A chapter 13 bankruptcy is also known as a reorganization bankruptcy, this means your assets will not be liquidated and your debts paid off like in chapter 7. What you will have to do though is get a repayment plan in place and then begin to pay off all your debt as prescribed by the courts. If you have any arrears on your mortgage payments, then you will be given a provision to repay your debts in a new plan. So your home remains with you and your mortgage will also remain, you will have to pay all of it. Read on to know more about chapter 13 and mortgages.
Chapter 13 and mortgages
- Save your home: Your rearranged payment plan will come to play only if you have a steady income flow and can afford to pay off your arrears. Your current income should be able to meet the existing mortgage levels and you need to continue making monthly payments. If you are able to make all your payments till the end of the repayment period, that is normally 3 to 5 years, you are safe from foreclosure. If, however, you do not want your home, you can force the bank to take it back and foreclose. It has to be done as soon as possible or your property will still be in our name and you will be liable for all the other fees and duty that you need to pay as a homeowner.

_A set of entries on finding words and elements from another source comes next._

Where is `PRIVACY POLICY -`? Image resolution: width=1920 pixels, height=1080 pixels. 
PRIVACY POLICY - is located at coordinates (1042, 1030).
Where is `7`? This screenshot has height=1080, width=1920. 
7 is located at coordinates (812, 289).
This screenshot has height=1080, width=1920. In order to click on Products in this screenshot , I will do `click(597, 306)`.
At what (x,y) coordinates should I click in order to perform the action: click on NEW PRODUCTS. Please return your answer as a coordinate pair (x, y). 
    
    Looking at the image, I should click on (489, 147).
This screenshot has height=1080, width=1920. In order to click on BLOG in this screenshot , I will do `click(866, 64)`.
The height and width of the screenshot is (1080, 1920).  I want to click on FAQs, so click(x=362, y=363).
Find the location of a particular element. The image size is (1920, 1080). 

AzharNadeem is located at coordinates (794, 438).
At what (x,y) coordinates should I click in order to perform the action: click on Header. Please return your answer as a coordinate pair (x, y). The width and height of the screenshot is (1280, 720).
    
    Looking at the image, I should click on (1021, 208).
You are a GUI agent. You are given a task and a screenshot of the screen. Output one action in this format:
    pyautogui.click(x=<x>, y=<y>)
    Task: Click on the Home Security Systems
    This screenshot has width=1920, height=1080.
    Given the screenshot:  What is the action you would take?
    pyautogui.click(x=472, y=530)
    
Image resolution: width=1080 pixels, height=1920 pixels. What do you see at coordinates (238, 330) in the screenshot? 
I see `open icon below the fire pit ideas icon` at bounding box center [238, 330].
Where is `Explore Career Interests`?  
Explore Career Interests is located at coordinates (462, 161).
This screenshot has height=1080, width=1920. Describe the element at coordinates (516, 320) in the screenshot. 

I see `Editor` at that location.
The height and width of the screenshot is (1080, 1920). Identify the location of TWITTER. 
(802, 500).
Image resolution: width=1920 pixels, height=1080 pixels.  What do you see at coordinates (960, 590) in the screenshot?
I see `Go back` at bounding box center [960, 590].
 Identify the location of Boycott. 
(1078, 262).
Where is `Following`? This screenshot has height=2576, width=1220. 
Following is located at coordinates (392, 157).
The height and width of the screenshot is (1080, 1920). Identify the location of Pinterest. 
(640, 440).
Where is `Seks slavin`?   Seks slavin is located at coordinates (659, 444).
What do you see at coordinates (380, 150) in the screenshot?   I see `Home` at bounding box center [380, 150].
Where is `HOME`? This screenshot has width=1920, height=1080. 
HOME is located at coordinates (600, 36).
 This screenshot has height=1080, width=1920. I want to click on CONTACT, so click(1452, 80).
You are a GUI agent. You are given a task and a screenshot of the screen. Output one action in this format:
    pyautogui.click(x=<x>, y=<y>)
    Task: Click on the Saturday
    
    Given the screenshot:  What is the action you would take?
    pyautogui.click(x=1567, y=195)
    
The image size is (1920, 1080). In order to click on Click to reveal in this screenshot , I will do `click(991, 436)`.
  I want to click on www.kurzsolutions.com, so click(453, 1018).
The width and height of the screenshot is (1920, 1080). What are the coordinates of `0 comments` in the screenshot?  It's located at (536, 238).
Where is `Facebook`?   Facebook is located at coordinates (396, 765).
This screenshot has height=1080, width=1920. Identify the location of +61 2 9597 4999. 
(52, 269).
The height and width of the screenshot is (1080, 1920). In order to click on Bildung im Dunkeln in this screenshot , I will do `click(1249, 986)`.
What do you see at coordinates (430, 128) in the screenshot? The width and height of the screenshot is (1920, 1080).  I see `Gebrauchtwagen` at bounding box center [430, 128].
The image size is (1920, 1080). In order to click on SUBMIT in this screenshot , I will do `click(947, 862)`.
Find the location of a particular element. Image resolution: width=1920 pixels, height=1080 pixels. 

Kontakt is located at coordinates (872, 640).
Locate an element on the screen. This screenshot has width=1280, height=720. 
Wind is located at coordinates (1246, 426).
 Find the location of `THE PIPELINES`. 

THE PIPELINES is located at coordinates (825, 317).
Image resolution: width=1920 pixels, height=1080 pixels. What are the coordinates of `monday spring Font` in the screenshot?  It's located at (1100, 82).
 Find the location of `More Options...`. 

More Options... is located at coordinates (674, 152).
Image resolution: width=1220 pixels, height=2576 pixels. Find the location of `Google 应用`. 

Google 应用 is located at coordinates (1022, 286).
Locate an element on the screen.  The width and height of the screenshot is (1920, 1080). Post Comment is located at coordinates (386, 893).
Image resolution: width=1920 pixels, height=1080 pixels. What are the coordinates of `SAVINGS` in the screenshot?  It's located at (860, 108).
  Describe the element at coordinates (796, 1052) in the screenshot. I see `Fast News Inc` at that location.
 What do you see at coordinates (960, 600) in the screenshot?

- The Homestead Exemption: It is a provision that makes it possible for you to reduce the debt you owe that will go to your creditors as part of a repayment plan. Depending on how much equity you’ve racked up on your home, you will be required to pay accordingly, a good portion of it will also reduce your other debts. The state you are in must have the Homestead provision and your home must have a certain amount of equity for this to work.